Pasamos gran parte de nuestra vida, si no toda, en una continua batalla entre nuestro yo ideal y nuestro yo real; o mejor, entre nuestro yo adulto y nuestro yo niño.
El yo adulto es el estado de equilibrio personal, de ausencia de miedos, de seguridad en uno mismo, cuando se sabe lo que se quiere y ese saber se integra en lo que nos rodea.
El yo niño está demasiado lleno apegos a las cosas de la vida y por tanto repleto a veces de frustraciones, caprichos, egoísmos…

Nuestra “programación personal” desde un yo adulto, hace un ejercicio al discernir entre lo que es necesario y lo superfluo; esto en todas la facetas, en todas las esferas del ser, en lo afectivo y en lo material.
Sin embargo, el yo niño, es la continua dependencia de nuestros deseos, nuestra dependencia de los que nos rodean, de su continua aprobación. Es frustración, falta de equilibrio, preponderancia de las emociones sobre la razón y sobre todo, la necesidad de hacer notar a los demás, que nos sentimos y somos el centro de atención, transmitiendo muchas veces esa sensación. Así, en este estadio de personalidad, si uno está mal, aunque sea inconscientemente, desea que los demás también lo estén y si uno está bien, los demás han de estar bien por narices.

Esto, nos pasa a todos o casi todos en muchos momentos de nuestra vida, porque no conocemos nuestro yo auténtico y estamos en un continuo debate interior para forjar nuestra propia personalidad, no dependiente de nada ni de nadie. Porque en definitiva, la búsqueda de nuestro yo, es un continuo proceso de crecimiento personal, de reafirmación de nuestra propia esencia. La felicidad no se puede buscar exclusivamente fuera, ya que esa búsqueda se convertiría en un absoluto fracaso. Porque el ser humano es o debiera ser fundamental y personalmente verdad, felicidad y realidad, siempre dispuesta a llenar la copa de nuestro yo, para ser útiles a los que nos rodean.

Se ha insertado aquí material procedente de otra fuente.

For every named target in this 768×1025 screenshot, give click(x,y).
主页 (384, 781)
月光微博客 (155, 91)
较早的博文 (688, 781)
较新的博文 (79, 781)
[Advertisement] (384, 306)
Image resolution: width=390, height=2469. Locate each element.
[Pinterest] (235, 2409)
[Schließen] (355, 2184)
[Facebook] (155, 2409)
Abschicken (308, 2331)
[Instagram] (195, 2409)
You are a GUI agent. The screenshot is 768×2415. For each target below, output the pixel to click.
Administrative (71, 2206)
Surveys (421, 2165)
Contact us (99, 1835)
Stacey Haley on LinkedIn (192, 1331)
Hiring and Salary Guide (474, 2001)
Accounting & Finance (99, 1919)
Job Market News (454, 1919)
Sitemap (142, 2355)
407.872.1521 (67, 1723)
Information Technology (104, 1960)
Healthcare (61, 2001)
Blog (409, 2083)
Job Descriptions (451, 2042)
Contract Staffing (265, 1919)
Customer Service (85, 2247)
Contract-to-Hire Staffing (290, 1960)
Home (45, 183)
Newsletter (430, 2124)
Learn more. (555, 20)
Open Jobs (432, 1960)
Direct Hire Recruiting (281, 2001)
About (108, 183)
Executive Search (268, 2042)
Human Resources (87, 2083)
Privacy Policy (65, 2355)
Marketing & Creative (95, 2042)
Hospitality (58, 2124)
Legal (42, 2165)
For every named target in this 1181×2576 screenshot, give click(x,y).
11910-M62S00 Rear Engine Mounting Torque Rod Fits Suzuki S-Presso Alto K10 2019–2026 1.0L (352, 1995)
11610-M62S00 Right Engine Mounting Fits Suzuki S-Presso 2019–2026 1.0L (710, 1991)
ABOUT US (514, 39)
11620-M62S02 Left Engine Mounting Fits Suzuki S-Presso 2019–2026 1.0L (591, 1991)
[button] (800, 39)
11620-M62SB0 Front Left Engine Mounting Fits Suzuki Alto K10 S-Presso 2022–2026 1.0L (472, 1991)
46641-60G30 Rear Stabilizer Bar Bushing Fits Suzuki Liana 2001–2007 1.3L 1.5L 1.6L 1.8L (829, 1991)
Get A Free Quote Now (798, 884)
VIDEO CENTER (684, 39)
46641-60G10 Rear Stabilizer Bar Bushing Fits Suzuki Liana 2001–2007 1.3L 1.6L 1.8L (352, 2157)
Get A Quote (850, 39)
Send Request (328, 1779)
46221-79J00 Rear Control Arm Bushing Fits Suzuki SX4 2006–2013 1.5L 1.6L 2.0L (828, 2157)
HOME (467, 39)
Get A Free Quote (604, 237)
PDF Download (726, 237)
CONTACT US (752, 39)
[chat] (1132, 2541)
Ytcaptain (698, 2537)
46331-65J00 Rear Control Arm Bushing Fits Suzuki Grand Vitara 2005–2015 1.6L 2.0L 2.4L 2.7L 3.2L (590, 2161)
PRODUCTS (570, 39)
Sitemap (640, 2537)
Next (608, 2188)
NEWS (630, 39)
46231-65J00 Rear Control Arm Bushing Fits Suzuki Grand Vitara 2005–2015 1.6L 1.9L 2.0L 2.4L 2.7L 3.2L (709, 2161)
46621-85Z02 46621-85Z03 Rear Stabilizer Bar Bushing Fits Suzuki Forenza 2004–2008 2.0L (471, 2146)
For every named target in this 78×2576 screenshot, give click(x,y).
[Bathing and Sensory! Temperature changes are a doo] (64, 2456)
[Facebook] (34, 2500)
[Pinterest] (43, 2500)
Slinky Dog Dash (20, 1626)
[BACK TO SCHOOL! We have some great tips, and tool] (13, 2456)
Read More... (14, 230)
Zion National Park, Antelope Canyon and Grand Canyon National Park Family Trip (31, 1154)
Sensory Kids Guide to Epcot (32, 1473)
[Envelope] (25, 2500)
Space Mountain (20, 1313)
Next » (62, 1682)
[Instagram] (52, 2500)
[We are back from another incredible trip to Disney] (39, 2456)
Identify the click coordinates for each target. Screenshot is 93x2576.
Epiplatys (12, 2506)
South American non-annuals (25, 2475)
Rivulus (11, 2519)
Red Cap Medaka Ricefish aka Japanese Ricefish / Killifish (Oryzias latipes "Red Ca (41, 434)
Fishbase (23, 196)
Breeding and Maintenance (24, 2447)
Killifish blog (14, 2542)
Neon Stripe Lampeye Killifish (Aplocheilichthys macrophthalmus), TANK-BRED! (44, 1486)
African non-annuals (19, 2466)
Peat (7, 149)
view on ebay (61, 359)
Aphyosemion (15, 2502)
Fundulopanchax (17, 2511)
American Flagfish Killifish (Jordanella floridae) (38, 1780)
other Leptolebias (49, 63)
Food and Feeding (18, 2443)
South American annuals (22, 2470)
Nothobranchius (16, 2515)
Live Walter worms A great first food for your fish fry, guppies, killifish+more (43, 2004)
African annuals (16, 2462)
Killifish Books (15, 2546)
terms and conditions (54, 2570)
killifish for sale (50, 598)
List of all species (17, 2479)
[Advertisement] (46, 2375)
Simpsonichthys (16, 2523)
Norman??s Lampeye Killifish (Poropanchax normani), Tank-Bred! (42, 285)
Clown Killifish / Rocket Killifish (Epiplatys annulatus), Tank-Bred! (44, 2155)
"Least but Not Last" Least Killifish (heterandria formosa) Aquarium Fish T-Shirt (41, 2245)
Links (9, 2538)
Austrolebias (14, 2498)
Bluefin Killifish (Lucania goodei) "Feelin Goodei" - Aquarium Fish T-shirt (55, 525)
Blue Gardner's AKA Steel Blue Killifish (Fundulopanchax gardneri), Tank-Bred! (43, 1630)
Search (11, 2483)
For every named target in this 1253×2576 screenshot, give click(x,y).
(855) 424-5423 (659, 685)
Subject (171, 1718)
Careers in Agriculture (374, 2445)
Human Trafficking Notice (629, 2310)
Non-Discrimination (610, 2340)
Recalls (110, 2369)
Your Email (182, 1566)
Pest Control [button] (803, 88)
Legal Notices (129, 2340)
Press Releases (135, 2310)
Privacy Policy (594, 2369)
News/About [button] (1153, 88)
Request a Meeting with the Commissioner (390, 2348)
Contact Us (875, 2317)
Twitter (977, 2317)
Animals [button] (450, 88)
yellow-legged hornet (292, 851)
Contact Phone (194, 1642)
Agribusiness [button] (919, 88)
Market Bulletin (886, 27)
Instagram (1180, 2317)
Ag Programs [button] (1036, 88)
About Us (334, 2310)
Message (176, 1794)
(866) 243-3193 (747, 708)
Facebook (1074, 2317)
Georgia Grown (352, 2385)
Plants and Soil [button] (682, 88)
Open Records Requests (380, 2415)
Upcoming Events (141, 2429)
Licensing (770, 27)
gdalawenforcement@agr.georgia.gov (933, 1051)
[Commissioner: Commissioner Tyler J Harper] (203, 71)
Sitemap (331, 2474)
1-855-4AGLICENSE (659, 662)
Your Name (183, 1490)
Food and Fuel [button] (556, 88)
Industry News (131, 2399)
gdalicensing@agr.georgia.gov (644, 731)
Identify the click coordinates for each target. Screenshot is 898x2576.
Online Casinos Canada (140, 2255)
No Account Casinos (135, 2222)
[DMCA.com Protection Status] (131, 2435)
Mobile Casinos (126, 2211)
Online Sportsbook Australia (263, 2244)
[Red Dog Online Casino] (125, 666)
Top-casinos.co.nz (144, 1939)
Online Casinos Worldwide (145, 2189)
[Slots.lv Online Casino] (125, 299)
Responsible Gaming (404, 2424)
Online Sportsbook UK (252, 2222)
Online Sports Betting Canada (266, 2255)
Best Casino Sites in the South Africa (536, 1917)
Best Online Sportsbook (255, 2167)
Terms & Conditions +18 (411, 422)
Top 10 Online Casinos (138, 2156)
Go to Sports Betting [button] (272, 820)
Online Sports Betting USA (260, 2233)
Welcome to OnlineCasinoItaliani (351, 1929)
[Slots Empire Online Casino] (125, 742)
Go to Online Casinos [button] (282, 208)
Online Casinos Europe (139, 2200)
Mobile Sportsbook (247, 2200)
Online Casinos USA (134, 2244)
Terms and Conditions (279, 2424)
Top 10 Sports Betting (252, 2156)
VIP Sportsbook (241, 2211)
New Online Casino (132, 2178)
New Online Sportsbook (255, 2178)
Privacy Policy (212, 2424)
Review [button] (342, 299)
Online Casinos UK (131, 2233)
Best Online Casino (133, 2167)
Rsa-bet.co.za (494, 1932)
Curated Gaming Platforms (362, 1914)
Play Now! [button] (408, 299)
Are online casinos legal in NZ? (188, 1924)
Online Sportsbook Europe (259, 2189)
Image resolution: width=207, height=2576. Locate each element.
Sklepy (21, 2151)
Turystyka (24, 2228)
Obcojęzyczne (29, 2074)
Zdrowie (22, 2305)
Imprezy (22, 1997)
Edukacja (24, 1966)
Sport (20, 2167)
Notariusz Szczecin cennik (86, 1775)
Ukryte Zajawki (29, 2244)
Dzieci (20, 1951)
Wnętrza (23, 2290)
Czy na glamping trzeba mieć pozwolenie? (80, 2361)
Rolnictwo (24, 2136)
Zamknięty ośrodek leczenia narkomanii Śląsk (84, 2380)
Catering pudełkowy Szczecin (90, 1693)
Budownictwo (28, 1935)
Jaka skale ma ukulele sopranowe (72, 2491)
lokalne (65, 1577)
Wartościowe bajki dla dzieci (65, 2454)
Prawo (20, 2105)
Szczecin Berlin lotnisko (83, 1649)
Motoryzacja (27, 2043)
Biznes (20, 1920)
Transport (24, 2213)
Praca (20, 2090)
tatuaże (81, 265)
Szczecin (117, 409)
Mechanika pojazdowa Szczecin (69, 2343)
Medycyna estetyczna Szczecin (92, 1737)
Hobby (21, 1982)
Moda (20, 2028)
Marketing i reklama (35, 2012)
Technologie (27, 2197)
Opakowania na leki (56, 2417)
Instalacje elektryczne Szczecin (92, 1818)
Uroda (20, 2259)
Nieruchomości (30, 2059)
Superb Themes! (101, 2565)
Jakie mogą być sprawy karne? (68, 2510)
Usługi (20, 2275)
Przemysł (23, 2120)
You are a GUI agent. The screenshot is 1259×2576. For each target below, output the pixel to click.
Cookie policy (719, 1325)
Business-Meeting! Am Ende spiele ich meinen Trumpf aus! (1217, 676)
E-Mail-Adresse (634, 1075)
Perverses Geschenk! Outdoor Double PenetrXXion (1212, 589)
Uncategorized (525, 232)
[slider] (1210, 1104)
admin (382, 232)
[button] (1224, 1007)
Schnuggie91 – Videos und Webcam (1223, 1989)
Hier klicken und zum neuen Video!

Si la felicidad no la encontramos dentro de nosotros mismos, la tarea de la búsqueda se convierte en baldía, porque no la encontraremos en otro lugar. No se puede dar de lo que no se tiene, no se puede dar de lo que nos falta y por ello, en muchas ocasiones, para salir de nuestro marasmo personal, intentamos ser el centro en todas cuantas ocasiones nos es posible, bien en un grupo, bien en la familia, bien en nuestro centro de trabajo. Todo ello, porque no hemos aprendido a ser “invisibles”, aunque sí necesarios. Porque en la inseguridad de nuestro yo niño, nuestro subconsciente, nos obliga a retirarnos “atacando”, como si con ello reafirmásemos nuestra personalidad, cuando se produce justamente todo lo contrario. La seguridad personal y la clara conciencia de que no podemos agradar a todo el mundo, son los primeros condicionantes, los primeros pasos que hemos de admitir para la reafirmación de nuestro yo adulto, porque si estas condiciones previas no se dan, estaremos auténticamente perdidos en esta búsqueda. Quizá no se puedan hacer grandes cosas en la vida, si no somos capaces de hacer o superar las barreras cotidianas; es lo mismo que querer ser piloto de aviones si nos mareamos en un coche.